The RyMickey Rating:  D

Monday, January 19, 2015

Movie Review - Coherence

Coherence (2014)
Starring Hugo Armstrong, Nicholas Brendon, Emily Foxler, Elizabeth Gracen, Lauren Maher, Alex Manugian, Lorene Scafaria, and Maury Sterling
Directed by James Ward Byrkit
***This film is streaming on AMAZON PRIME***

Holy smokes...this is a weird one that I desperately wish I had watched with someone else to get their opinion on it.  Coherence starts off rather normally with a group of eight adult friends gathering for a dinner party.  It just so happens that a rare comet is passing over earth on this evening and as the dinner party progresses, some weird things begin to happen with guests and their reality starts to bend out of control.

This low budget sci fi thriller is a doozy...and I mean that in the best way possible.  First time director and writer James Ward Byrkit has crafted a film that rather surprisingly pays off and -- I think -- resolves itself somewhat in the end which, considering the sometimes convoluted talk of quantum physics and Schrödinger's Cat, I can't believe I actually understood.  I realize that everything I'm saying thus far may be a huge turnoff to some, but Coherence is a film in which it pays to give it your full attention.  Quite frankly, that's not too difficult to do as I found the ensemble of eight actors -- none of whom you're likely familiar with except for Nicholas Brendan of Buffy the Vampire Slayer fame -- to be compelling, believable, and incredibly natural with their purportedly mostly improvised dialog.  Before "odd" things start to happen, Byrkit allows the characters to root themselves into the plot with backstories that seem logical and this initial basis upon which we get to know the characters is helpful as the film progresses.

I'm sure next to no one has seen this movie, but I highly recommend it.  It's a tad difficult to discuss without giving away too many details, but color me surprised that this film somehow makes physics comprehensible and oddly intriguing.  Someone please watch this one so we can have a discussion!

The RyMickey Rating:  B+

Sunday, January 18, 2015

Movie Review - Belle

Belle (2014)
Starring Gugu Mbatha-Raw, Emily Watson, Tom Wilkinson, Sam Reid, Tom Felton, James Norton, Miranda Richardson, Penelope Wilton, Sarah Gadon, and Matthew Goode
Directed by Amma Asante

Belle is by no means a bad movie, but I'm flabbergasted that this British period piece sits at an 83% Fresh rating on RottenTomatoes.  While it's true that it tells a story we haven't seen before (not easy when it comes to this genre), the film is quite simplistic, lacking a fervent bite that I feel like it could have had.

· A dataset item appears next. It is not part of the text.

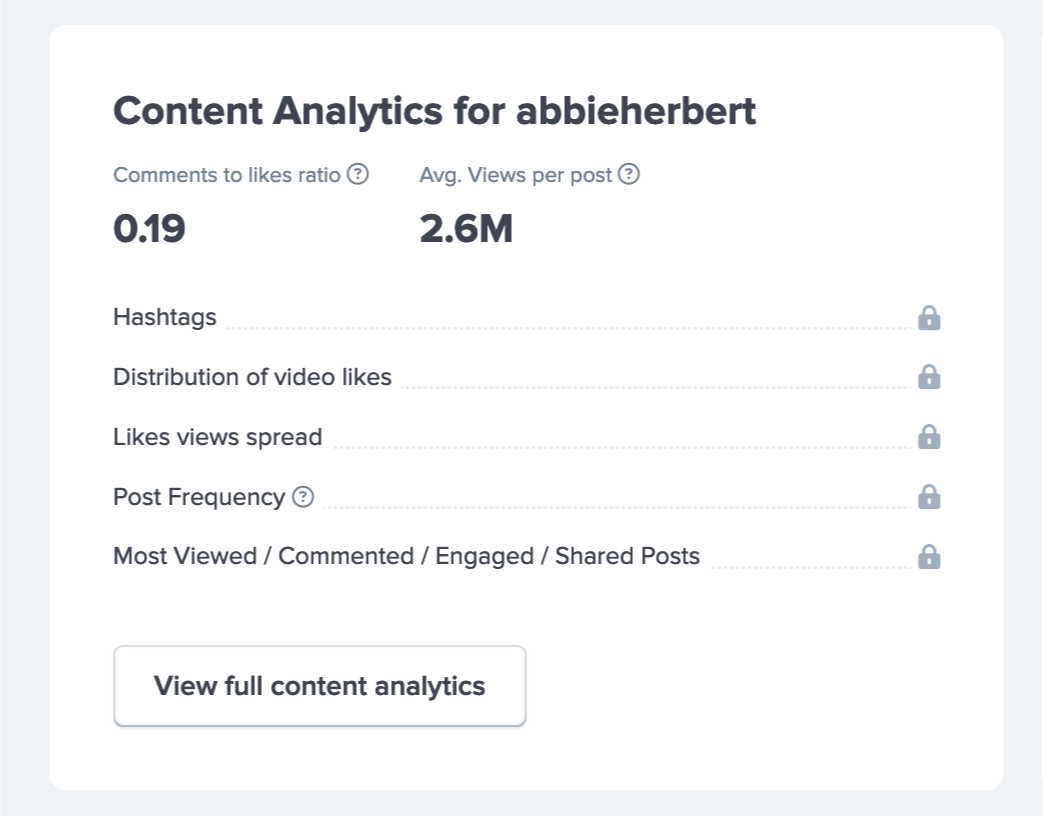Open the Post Frequency item text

Belle tells the tale of Dido Elizabeth Belle Lindsay, the daughter of Captain John Lindsay (Matthew Goode), a well-respected British naval officer who falls in love with a black woman while in Africa who ends up having his baby.  Upon her mother's death, Captain Lindsay takes Dido to England where he asks his uncle Lord Mansfield (Tom Wilkinson) and his wife (Emily Watson) to look after Dido while he's off at war.  Much to their initial chagrin for fear of how this mixed race child will appear to the rest of society, they agree to raise Dido (Gugu Mbatha-Raw) as a free woman along with their other niece Elizabeth (Sarah Gadon).  Years later, Captain Lindsay dies and leaves Dido a significant amount of money.  This dowry is quite appealing to some English men despite the impropriety that stems from the possibility of marrying a black woman.  Although Dido and Elizabeth were quite close growing up, Dido's bequeathment is more substantial than what Elizabeth can offer which sets up much tension amongst the Mansfield's nieces.

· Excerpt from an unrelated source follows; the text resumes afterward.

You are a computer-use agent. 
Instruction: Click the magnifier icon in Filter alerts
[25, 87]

Ultimately, this PG-rated film tells an interesting tale -- one that next to no one is familiar with -- but it fails to lift itself to something truly appealing.  The acting is all quite good -- Gugu Mbatha-Raw makes the best of what I think is a surprisingly underwritten role -- but with the exception of one or two scenes, the flick lacks any drive or excitement.  What could've been a somewhat interesting take on racism in the late 1700s devolves into a love triangle that just doesn't carry the same weight as the story deserves.  A nice effort -- with well-done below-the-title craftsmanship and adequate direction -- but Belle misses the mark a little bit.